A blueprint for broad changes in the way financial services companies are regulated, unveiled by the Bush administration last week that includes support for optional federal charters for insurers and agents, almost certainly faces a "difficult and ongoing" debate, as the Treasury Department acknowledged in the report.
The Treasury plan calls for separate property-casualty and life charters, and also includes a proposal to create an interim federal insurance regulator within Treasury to coordinate with state regulatory officials on "pressing" insurance regulatory issues.
Specifically, such "pressing" matters would include international regulatory issues, such as reinsurance collateral. The interim federal regulator would also "serve as an advisor to the Secretary of Treasury on major domestic and international policy issues," the draft proposal said.
Robert Hunter, director of insurance for the Consumer Federation of America, also criticized the proposal. He said it would have the effect of "gutting consumer protections. "The Treasury proposals for an OFC/deregulation regime as part of a 'solution' to the ills caused in mortgage lending lack of oversight is laughable.
"More deregulation as a solution to too much deregulation is classic Bush Administration logic akin to more tax cuts to solve the crisis in our national debt caused by excessive tax cutting," Hunter said.
The Treasury proposal implied support for legislation introduced in both the House and Senate that would create OFC for both life and p-c.
But in a background briefing for media after the proposal was unveiled, a senior Treasury official said support for an OFC for insurance as part of a broad overhaul of financial services regulation "speaks for itself," but does not constitute an endorsement of a particular bill.
In discussing the insurance component of the blueprint, Treasury Secretary Henry Paulson said, "Insurance presents a clear need for regulatory modernization.

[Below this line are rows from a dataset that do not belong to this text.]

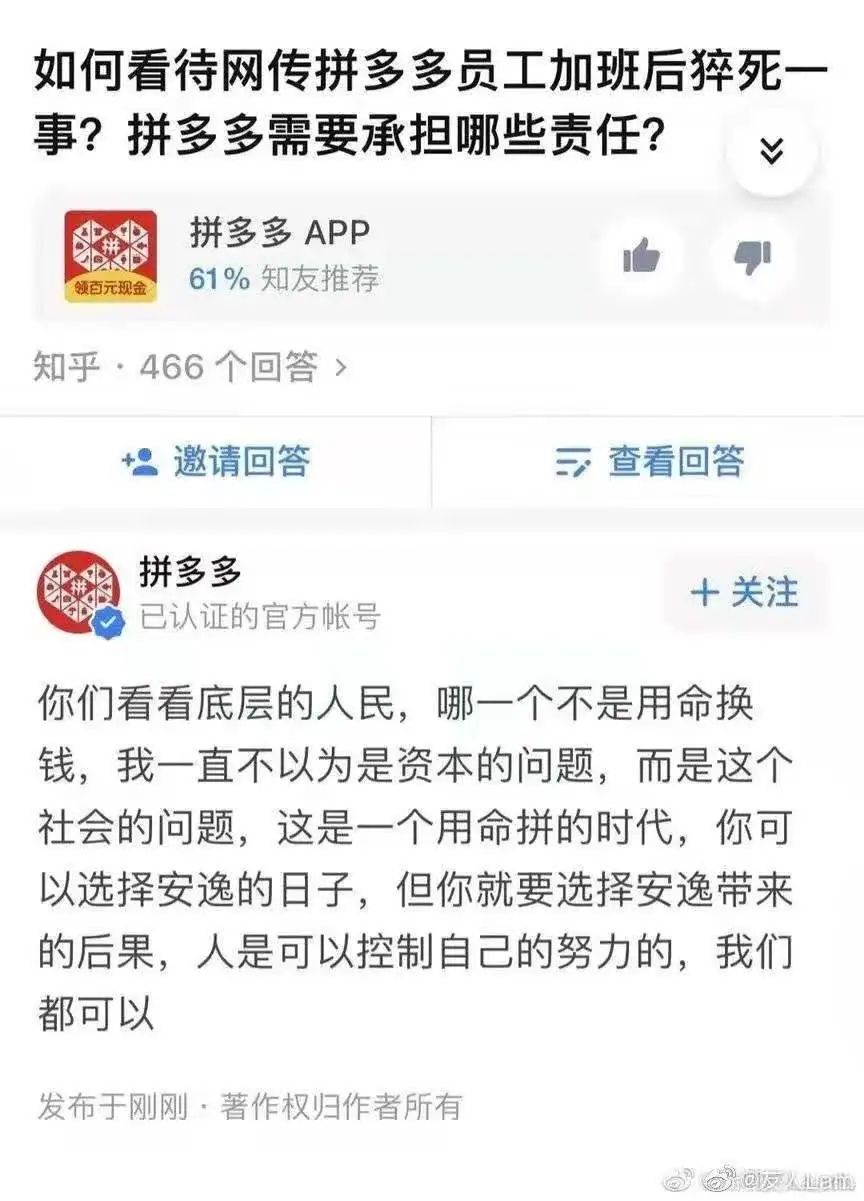The image size is (864, 1201).
Task: Open the 拼多多 APP title link
Action: 280,233
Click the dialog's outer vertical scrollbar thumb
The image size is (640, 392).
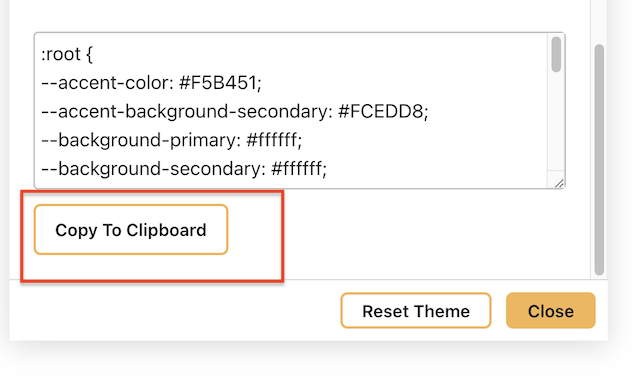click(x=599, y=159)
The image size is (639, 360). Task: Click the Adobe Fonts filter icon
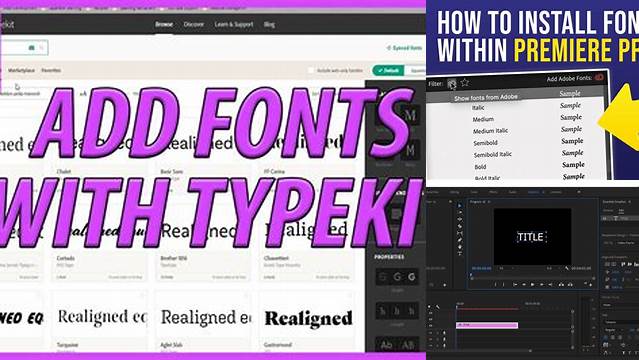[x=452, y=84]
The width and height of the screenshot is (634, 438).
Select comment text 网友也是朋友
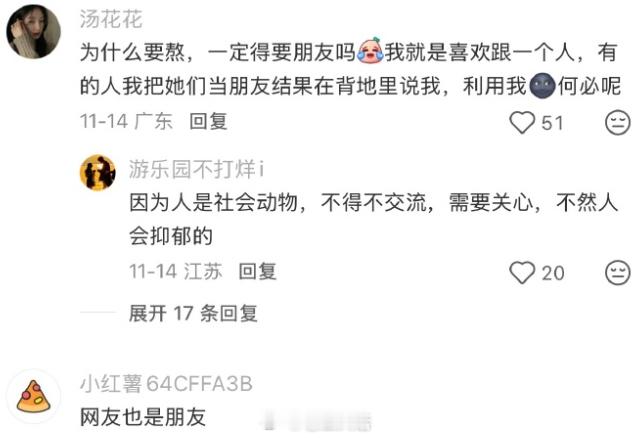pos(143,417)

"States have been the primary regulator for insurance for over 135 years. While a completely state-based regulatory system for insurance may have been appropriate at one time, insurance market changes have put increasing strains on the system," he said.
"Much like other financial services, over time the business of providing insurance has moved to a more national focus even within the state-based regulatory structure," the report says. "The inherent nature of a state-based regulatory system makes the process of developing national products cumbersome and more costly, directly impacting the competitiveness of U.S. insurers."

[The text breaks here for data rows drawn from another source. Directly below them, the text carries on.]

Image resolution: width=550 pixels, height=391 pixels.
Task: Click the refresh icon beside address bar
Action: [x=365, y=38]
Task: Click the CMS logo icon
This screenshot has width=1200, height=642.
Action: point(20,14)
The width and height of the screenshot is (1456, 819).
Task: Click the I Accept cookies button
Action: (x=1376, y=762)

Under the Treasury proposal, an OFC structure should provide for a system of federal chartering, licensing, regulation and supervision for insurers, reinsurers and insurance agents and brokers.
It adds that such a plan "would also provide that the current state-based regulation of insurance would continue for those not electing to be regulated at the national level."
States would not have jurisdiction over those electing to be federally regulated, the plan proposes. However, the Treasury plan would leave insurers holding an OFC still subject to continued compliance with certain state laws–such as on premium taxes and guaranty funds.